En comparaison, aux Etats-Unis, AMC, numéro un des cinémas, et les studios Universal ont signé en juillet 2020 un accord ramenant à 17 jours, le délai entre les sorties des films en salle et leurs sorties en DVD et vidéos à la demande. La Warner, elle, a signé en août 2021 avec AMC un accord réduisant l'exclusivité pour ces cinémas à 45 jours, avant la mise à disposition de ces films sur la plateforme de streaming HBO Max, rapporte Allociné.
Dans les négociations, ouvertes début octobre sous l'égide du Centre national de la cinématographie (CNC), la firme aux grandes oreilles dispose donc d'une arme redoutée : la menace de ne plus sortir certains films en salles, quitte à se priver des recettes afférentes.

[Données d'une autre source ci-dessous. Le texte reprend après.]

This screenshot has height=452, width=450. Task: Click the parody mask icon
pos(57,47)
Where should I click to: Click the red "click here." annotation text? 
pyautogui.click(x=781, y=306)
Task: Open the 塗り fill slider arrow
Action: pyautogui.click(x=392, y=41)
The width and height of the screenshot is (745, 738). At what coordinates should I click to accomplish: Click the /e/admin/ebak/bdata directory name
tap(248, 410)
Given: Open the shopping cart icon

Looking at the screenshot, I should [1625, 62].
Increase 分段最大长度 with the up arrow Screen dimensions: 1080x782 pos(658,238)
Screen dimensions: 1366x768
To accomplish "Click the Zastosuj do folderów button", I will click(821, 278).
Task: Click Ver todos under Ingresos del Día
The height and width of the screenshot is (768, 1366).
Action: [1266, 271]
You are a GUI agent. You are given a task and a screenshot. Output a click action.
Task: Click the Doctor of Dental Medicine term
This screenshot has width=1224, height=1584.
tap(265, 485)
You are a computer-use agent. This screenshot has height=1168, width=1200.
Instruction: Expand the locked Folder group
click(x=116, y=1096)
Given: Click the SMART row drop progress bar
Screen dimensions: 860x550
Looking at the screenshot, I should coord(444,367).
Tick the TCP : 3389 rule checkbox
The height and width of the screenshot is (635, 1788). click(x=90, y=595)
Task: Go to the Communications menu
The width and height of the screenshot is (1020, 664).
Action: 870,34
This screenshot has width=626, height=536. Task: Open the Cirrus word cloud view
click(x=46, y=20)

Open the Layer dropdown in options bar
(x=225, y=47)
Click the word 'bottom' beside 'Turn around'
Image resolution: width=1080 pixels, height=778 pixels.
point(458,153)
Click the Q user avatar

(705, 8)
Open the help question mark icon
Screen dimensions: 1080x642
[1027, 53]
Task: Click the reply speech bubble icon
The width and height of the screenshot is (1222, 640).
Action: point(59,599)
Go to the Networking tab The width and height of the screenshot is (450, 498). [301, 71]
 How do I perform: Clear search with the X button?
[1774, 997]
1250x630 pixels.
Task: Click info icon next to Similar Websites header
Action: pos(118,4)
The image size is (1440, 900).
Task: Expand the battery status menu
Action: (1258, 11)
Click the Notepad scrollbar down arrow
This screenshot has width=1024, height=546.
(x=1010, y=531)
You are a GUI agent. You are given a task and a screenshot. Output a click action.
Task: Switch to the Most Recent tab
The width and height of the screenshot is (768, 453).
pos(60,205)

"La chronologie des médias nous contraint à évaluer nos sorties en salle film par film."
Disney, en septembredans le magazine "Le Film français"
Une sortie sur Disney+ "aurait été un vrai handicap pour nos cinémas", avait déclaré la ministre de la Culture, Rima Abdul-Malak. "N'oublions pas que ces films américains financent le cinéma français" via la taxe sur les billets, avait-elle rappelé en octobre.
Pourquoi le sujet risque de revenir ?
Si la sortie dans les salles Wakanda Forever est une victoire pour les cinémas dans cette lutte qui les oppose à Disney, la firme n'a pas dit son dernier mot. La chronologie des médias "doit être complètement révisée", persiste la multinationale dans une déclaration transmise à l'AFP. Elle promet de contribuer "de manière constructive aux réflexions et débats afin de définir dès février 2023 un nouveau cadre équitable, flexible et incitatif à la sortie des films en salles de cinéma". Elle continue toutefois de menacer : "Dans l'intervalle, nous continuerons à décider au cas par cas de la stratégie de sortie de nos films."
Ainsi, si Avatar, la Voie de l'eau, la suite du carton Avatar, va bien sortir sur les écrans le 14 décembre, le traditionnel Disney de Noël, Avalonia, l'étrange voyage, sera lui disponible sur Disney+. Un mode de fonctionnement qui fait forcément grincer des dents dans le secteur. "Nous ne voulons pas que les plateformes fassent pression, comme Disney en ce moment, pour renégocier cette chronologie qui donne des couloirs d'exploitations justes, selon les obligations de chacun", assure la productrice Elisabeth Perez à franceinfo.
"Ce n'est pas en réduisant encore le temps entre la sortie en salle et la diffusion à la télévision et/ou sur les plateformes qu'on va faire revenir les gens dans les salles, bien au contraire."
Elisabeth Perez, productriceà franceinfo
Les négociations entre les différents acteurs s'annoncent donc compliquées. Et la position des pouvoirs publics va être scrutée de près. "Ces blockbusters, qui font venir beaucoup de monde dans nos cinémas, on en a besoin", a assuré la ministre Rima Abdul-Malak. Mais, selon elle, "la chronologie des médias ne peut pas être un bloc de marbre figé". Le lancement de discussions a toutefois permis, selon elle, "de rassurer Disney sur une volonté d'évolution" et de "faire cesser ce chantage sur la sortie de certains films en salles".